Geralt callaba. Vilgefortz miraba a un lado.
—La abandoné —siguió al cabo—. Y no podía vivir con el vacío que me acometió. Y de pronto comprendí que no era la falta de la mujer lo que producía aquel vacío, sino la falta de lo que sentía entonces. ¿Una paradoja, verdad? No creo que tenga que terminar, te imaginas el resto. Me convertí en hechicero. Por odio. Y sólo entonces comprendí qué idiota había sido. Confundí el cielo con las estrellas reflejadas por la noche en la superficie de un estanque.

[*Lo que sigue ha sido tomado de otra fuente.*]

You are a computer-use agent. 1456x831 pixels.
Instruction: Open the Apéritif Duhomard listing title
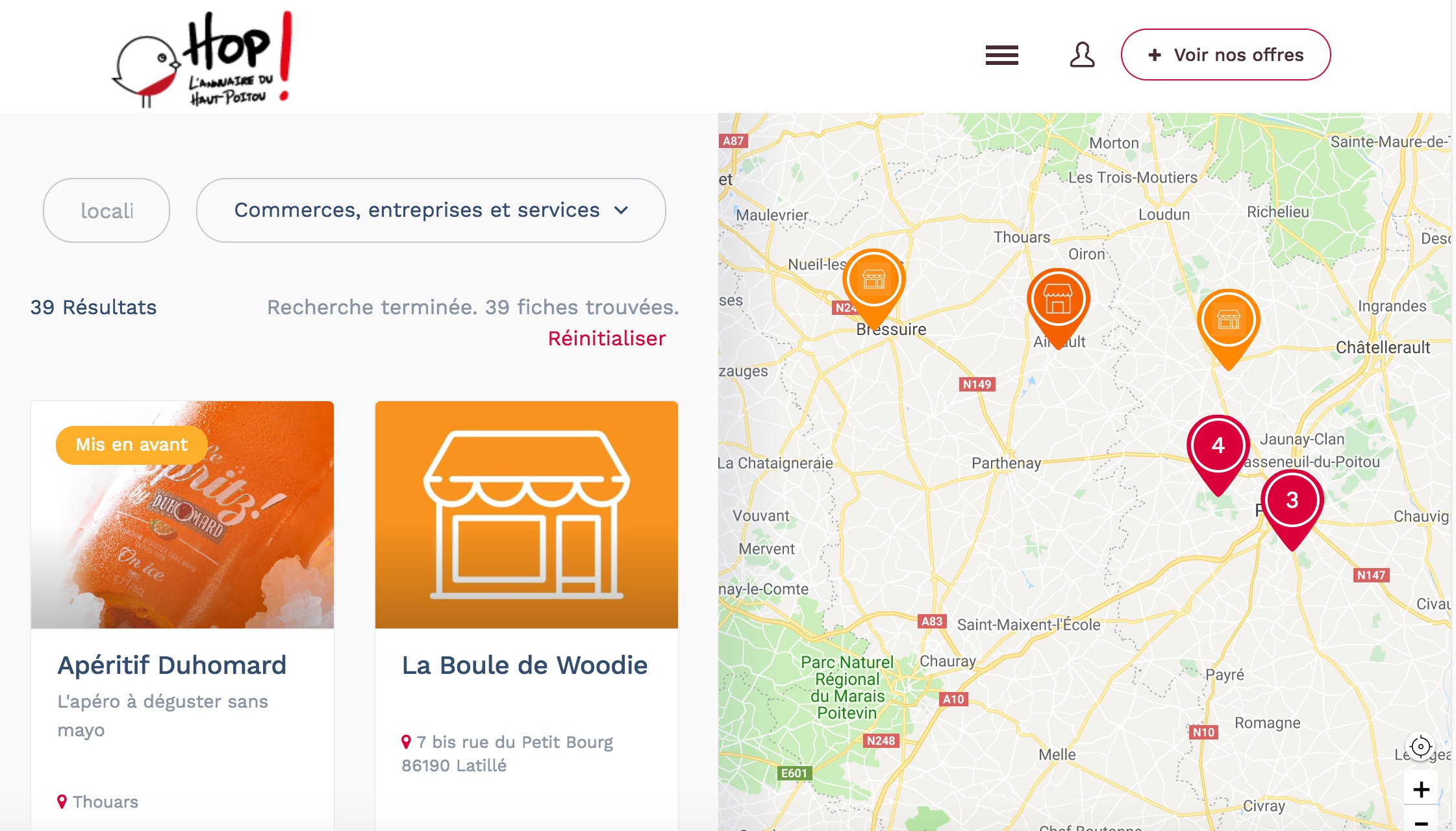pyautogui.click(x=172, y=665)

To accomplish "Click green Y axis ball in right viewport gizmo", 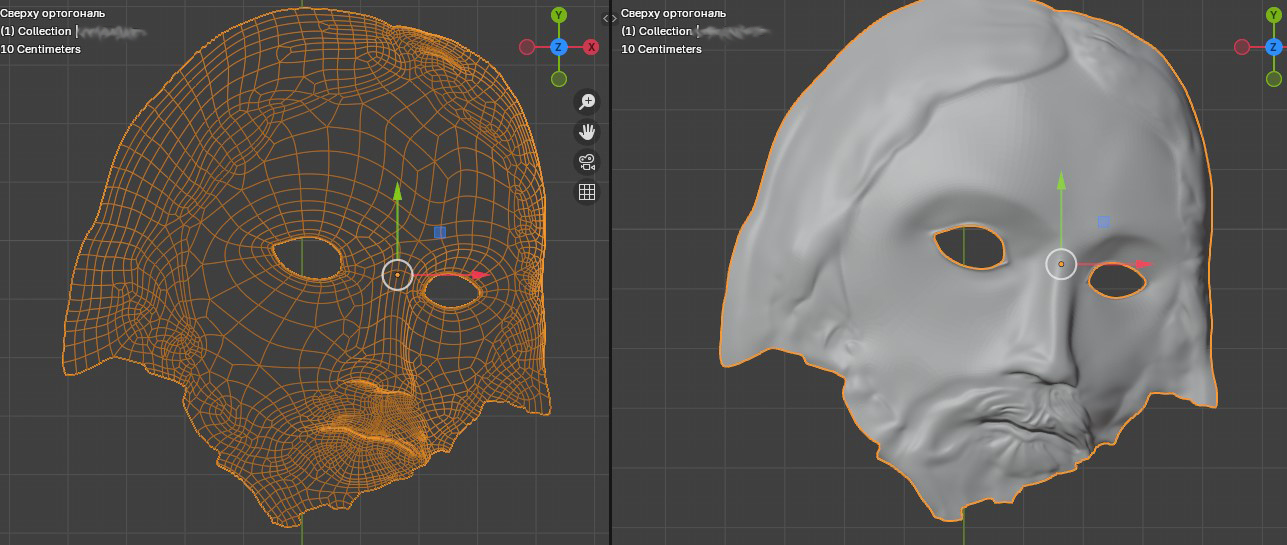I will pos(1274,15).
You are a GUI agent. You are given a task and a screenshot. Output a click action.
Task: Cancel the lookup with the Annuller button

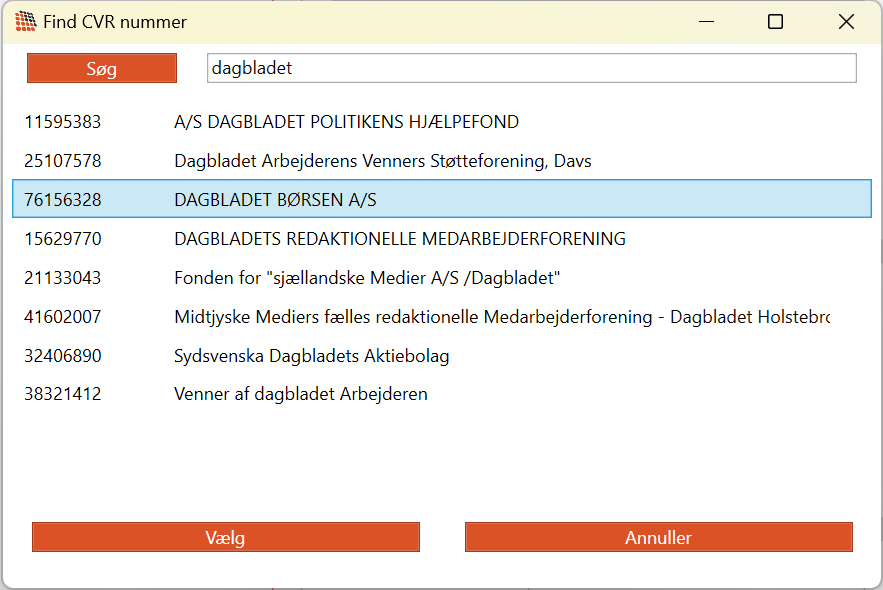pos(658,537)
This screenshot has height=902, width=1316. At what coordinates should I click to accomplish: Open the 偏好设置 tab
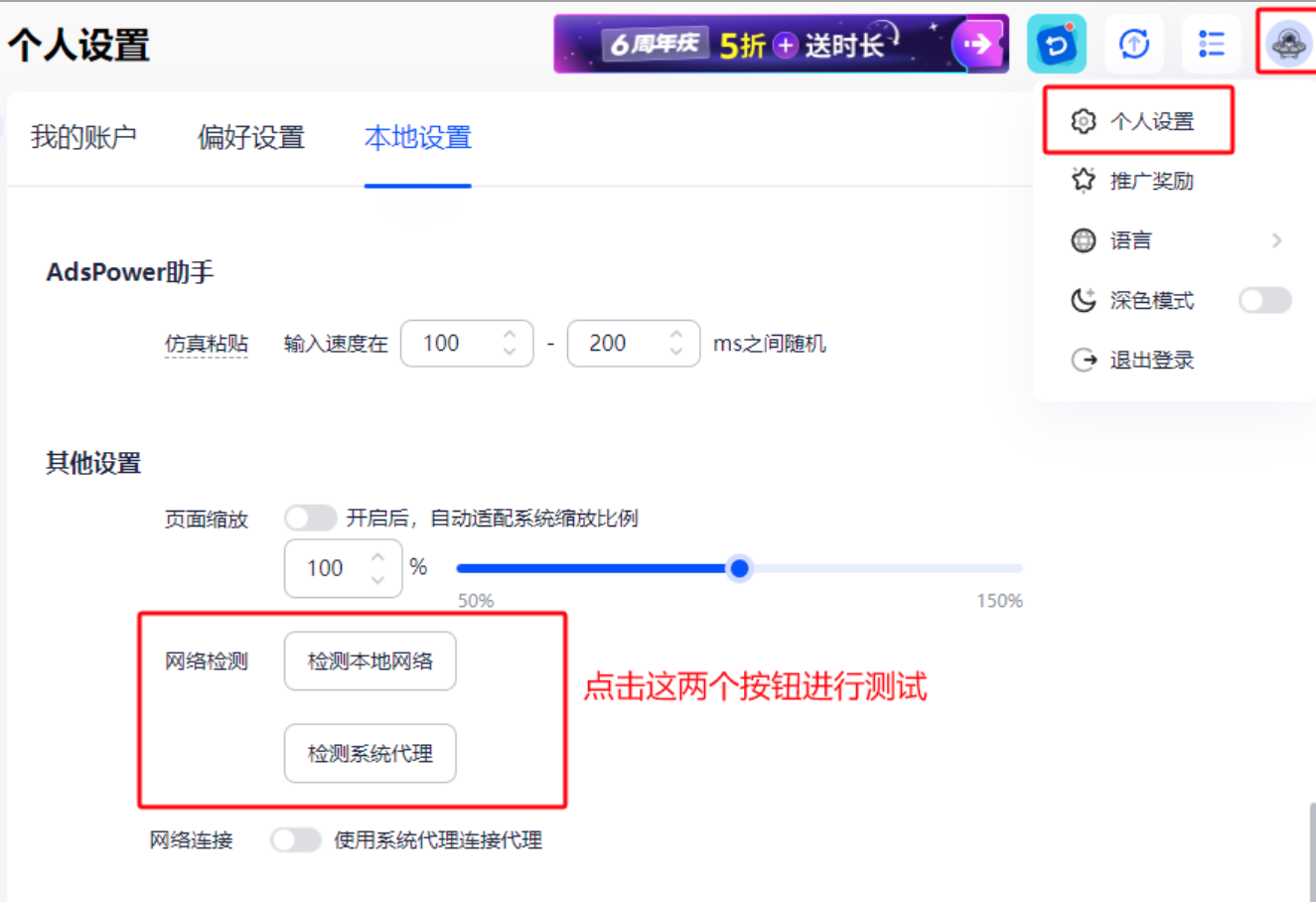point(249,138)
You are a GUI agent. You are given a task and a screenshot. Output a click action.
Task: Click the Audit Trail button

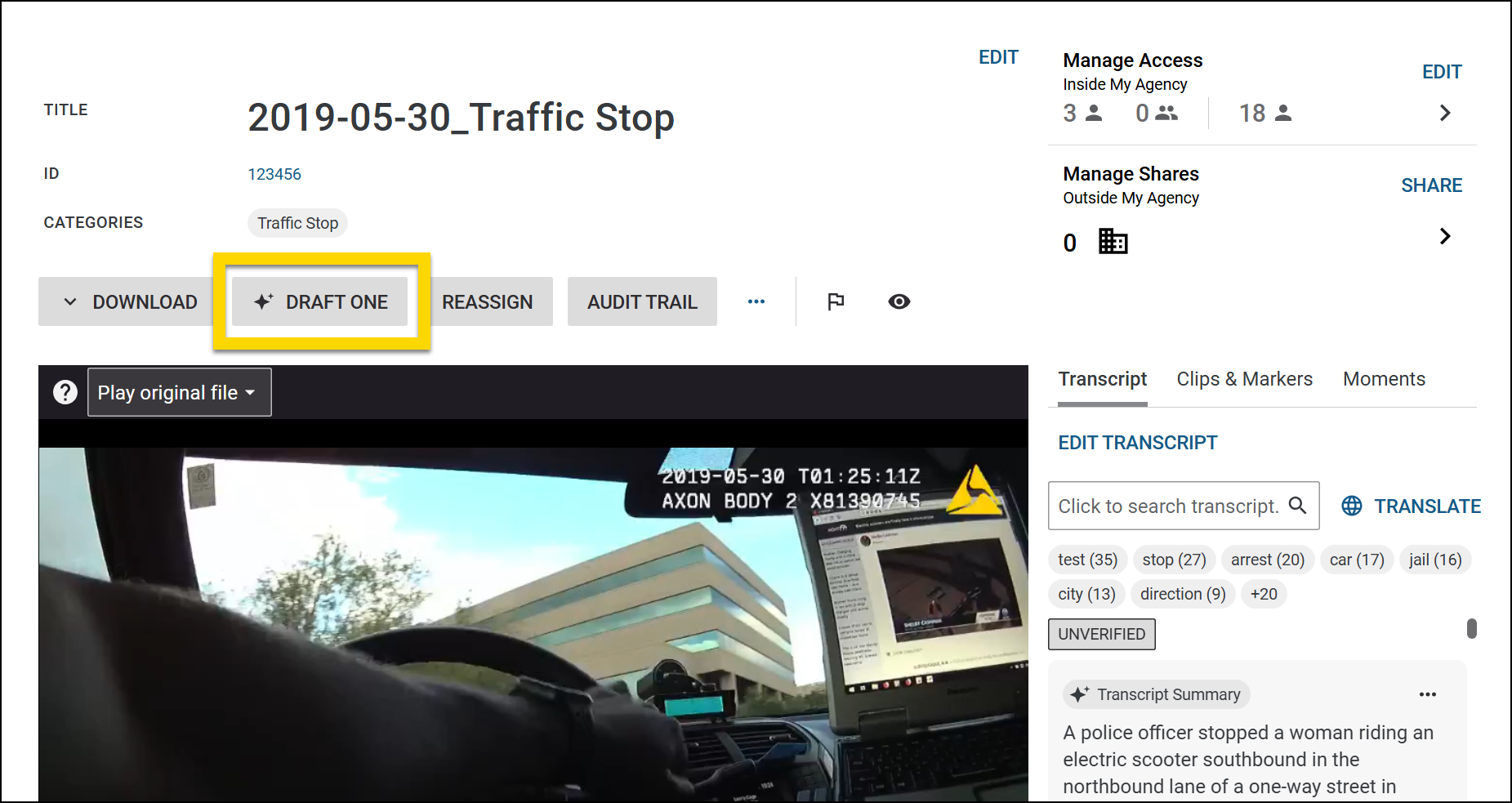click(642, 301)
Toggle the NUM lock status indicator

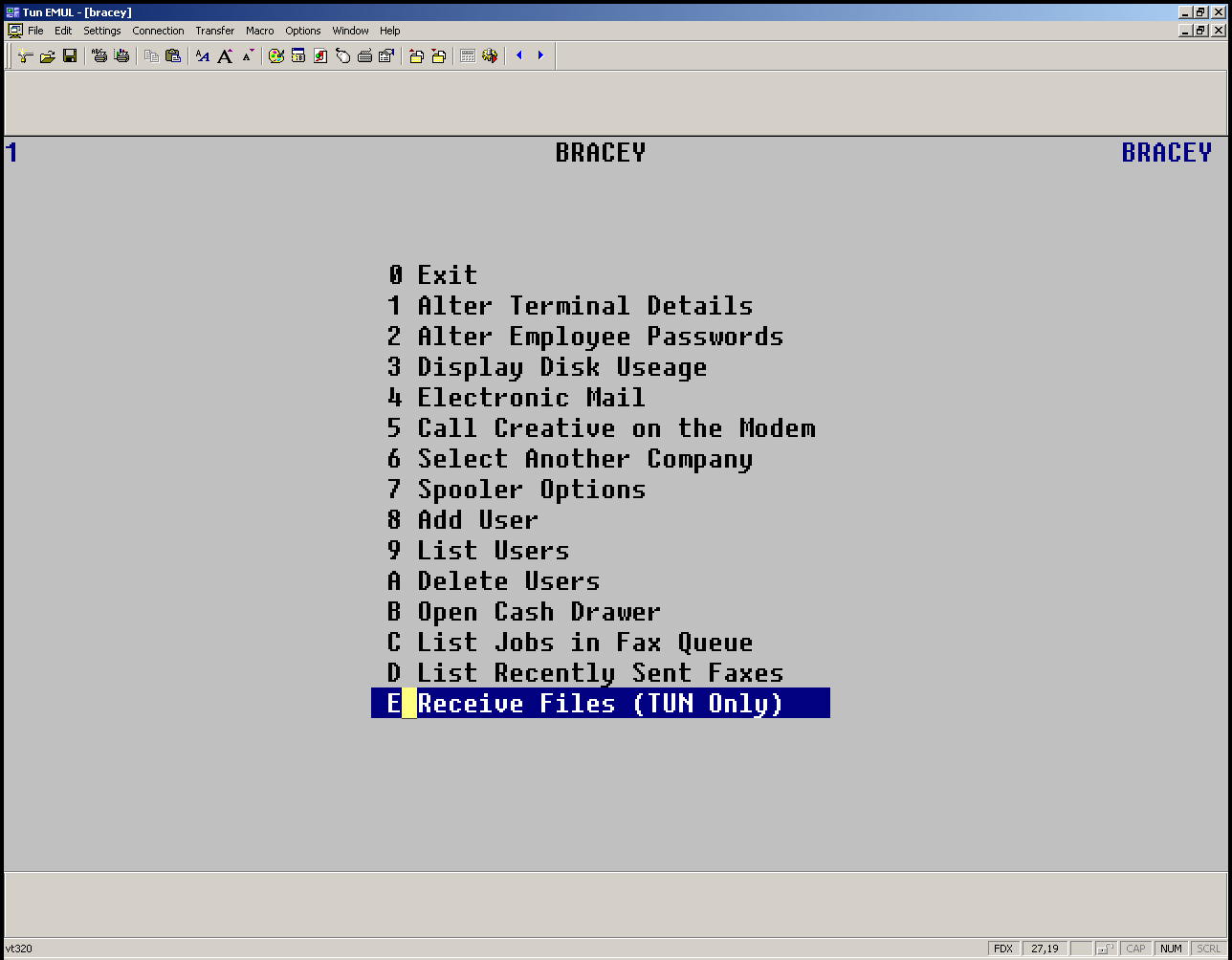point(1171,949)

—Como has observado con acierto, los paralelos entre nosotros no han sido paralelos del todo —murmuró Geralt—. Pese a las apariencias, tenemos muy poco en común, Vilgefortz. ¿Qué es lo que querías decir al contarme tu historia? ¿Que el camino de la maestría en la hechicería, aunque retorcido y difícil, está abierto para todos? ¿Incluso, perdona los paralelos, para bastardos y niños abandonados, vagabundos o brujos...?
—No —le interrumpió el hechicero—. No era mi intención demostrar que este camino está abierto para todos porque eso es evidente y sabido desde hace tiempo. No precisa tampoco de prueba alguna el hecho de que para algunas personas simplemente no hay otro camino.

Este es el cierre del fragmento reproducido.